Del primero sería representativo el texto que más notoriedad le proporcionó y en el que el autor mostraba su particular estilo filosófico, hecho a partes iguales de espíritu crítico y de apertura teórica (precursora del diálogo interparadigmático), su ya clásico La filosofía y el espejo de la naturaleza, mientras que del segundo cabría mencionar el polémico Forjar nuestro país, en el que entraba, de manera decidida, en el debate acerca de qué significa ser de izquierdas en las sociedades occidentales desarrolladas de nuestros días. Sin olvidar, claro está, los trabajos recogidos en los tres volúmenes de Escritos filosóficos, el libro Consecuencias del pragmatismo y, sobre todo, esa fundamental aportación a la reflexión metafilosófica que es Contingencia, ironía, solidaridad.
Porque es en este último texto donde podemos encontrar, abiertamente explicitado, el sentido último del proyecto rortiano. Es en él dónde se presenta la definición del filósofo ironista como aquel que "pasa su tiempo preocupado por la posibilidad de haber sido iniciado en la tribu errónea, de haber aprendido el juego de lenguaje equivocado". No se trata, ciertamente, de una preocupación menor. Porque si fuera el caso que el proceso de socialización que le convirtió en ser humano al darle un lenguaje le hubiera dado un lenguaje equivocado, entonces ello mismo le hubiera convertido en "la especie errónea de ser humano". La ironía no proporciona la solución, sino que nos hace conscientes del problema. Si de algo sirve la ironía es precisamente como remedio contra la idea de que la ciencia natural, la teología o la filosofía estarán alguna vez en condiciones de dar con la única descripción verdadera y real de la esencia del hombre. De ahí su luminosa afirmación: lo que distingue a unos filósofos de otros es precisamente quién es el objeto de su envidia. Los filósofos analíticos siempre han envidiado a los científicos de la naturaleza o, como mínimo, a los matemáticos. Rorty, en cambio, si tiene que elegir compañía para llevarse a una isla desierta, da los nombres de Blake o de Rilke.

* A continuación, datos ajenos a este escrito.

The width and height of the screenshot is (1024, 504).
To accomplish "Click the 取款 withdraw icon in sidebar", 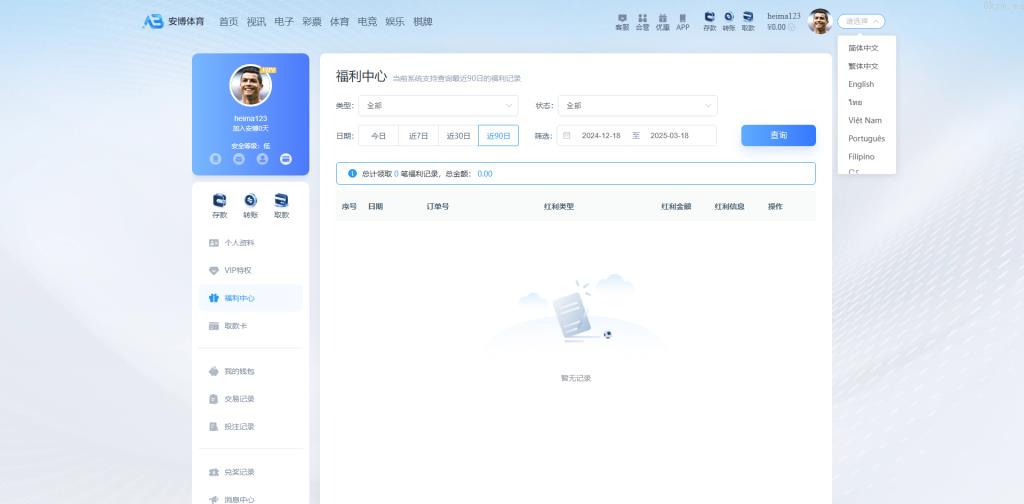I will (x=281, y=203).
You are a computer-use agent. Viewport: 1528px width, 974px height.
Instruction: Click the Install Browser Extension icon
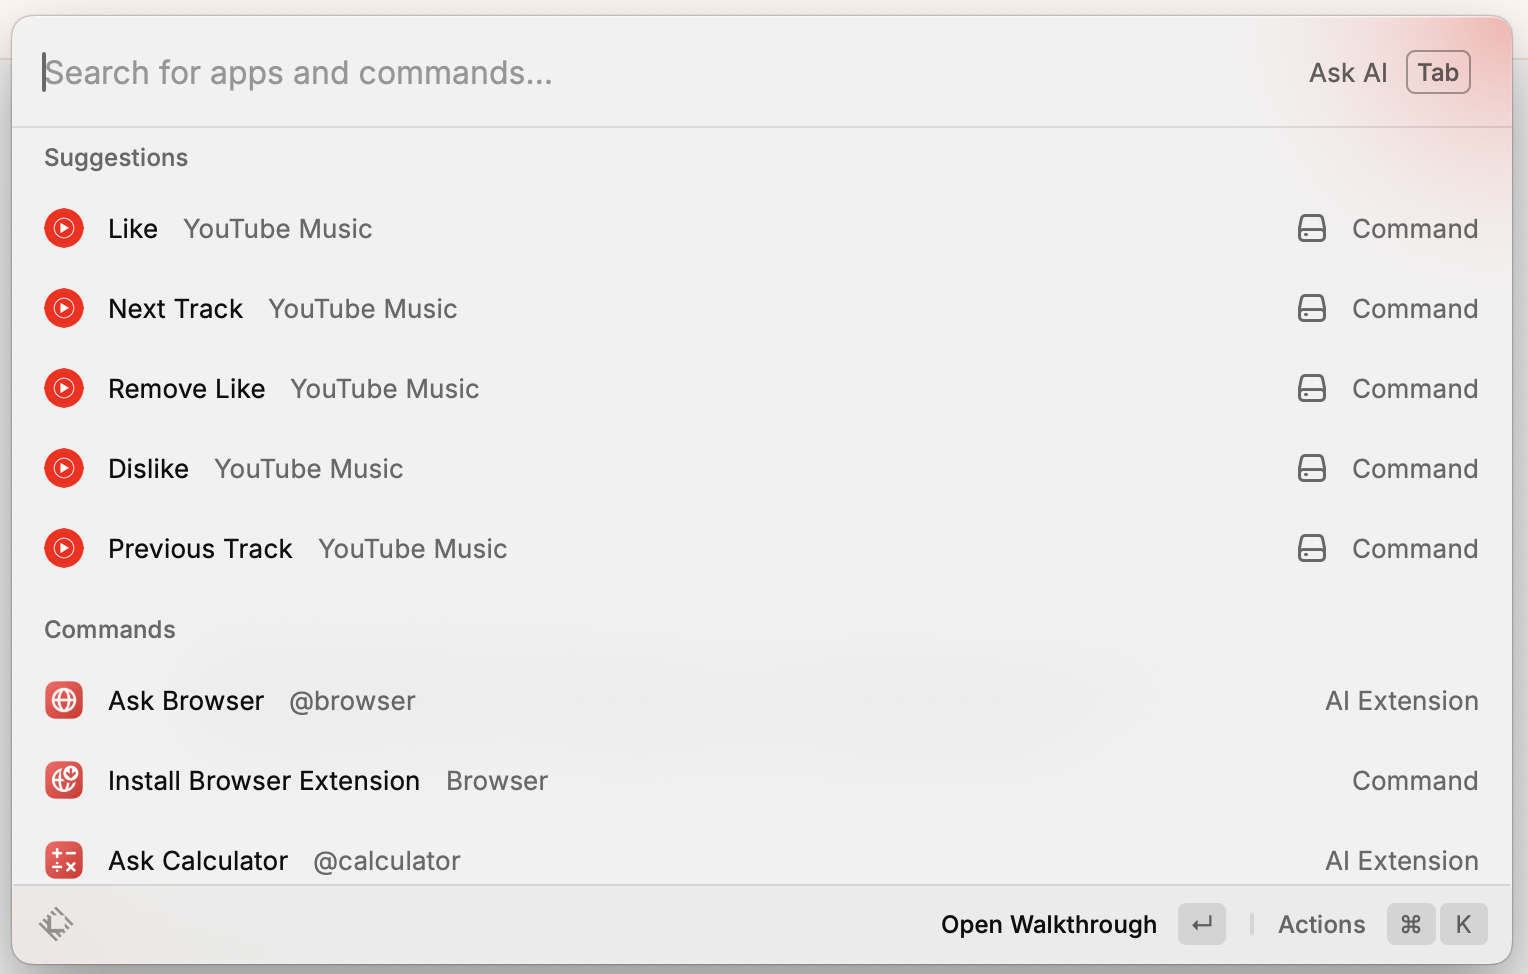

Casi sin darnos cuenta, la evocación ha acabado por devolvernos al punto de partida. Ésta es la ventaja que tiene escribir (buenos) libros: sus autores nunca se terminan de morir del todo, lo que es como decir que son un poco más seres para la vida que el resto de los mortales.
Me llega la noticia del fallecimiento de Richard Rorty y, como en un fogonazo, no consigo evitar imaginármelo adornado con los rasgos que mostraba en sus textos: inteligente, mordaz, brillante y pleno de entusiasmo. ¡Ah! y riéndose de todo, como sólo lo pueden hacer los grandes.
Manuel Cruz es catedrático de Filosofía en la Universidad de Barcelona e investigador en el Instituto de Filosofía del CSIC.